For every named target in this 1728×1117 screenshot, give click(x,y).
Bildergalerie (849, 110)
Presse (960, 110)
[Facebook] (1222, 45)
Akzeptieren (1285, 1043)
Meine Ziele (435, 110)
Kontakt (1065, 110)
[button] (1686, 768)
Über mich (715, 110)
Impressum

-*-

PROBLEM TO WORK ON:
Exactly reproduce the line containing "Bildergalerie (849, 110)" and all lines after it in the material, stopping only at the end.

RESULT OF THIS TASK:
Bildergalerie (849, 110)
Presse (960, 110)
[Facebook] (1222, 45)
Akzeptieren (1285, 1043)
Meine Ziele (435, 110)
Kontakt (1065, 110)
[button] (1686, 768)
Über mich (715, 110)
Impressum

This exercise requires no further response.